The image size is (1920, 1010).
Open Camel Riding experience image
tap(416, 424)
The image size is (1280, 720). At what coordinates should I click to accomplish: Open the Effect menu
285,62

• • • • • • •

EXERCISE REQUIREMENTS: Every record in the material above should be set down exactly.

EXERCISE ANSWER:
The image size is (1920, 1010).
Open Camel Riding experience image
tap(416, 424)
The image size is (1280, 720). At what coordinates should I click to accomplish: Open the Effect menu
285,62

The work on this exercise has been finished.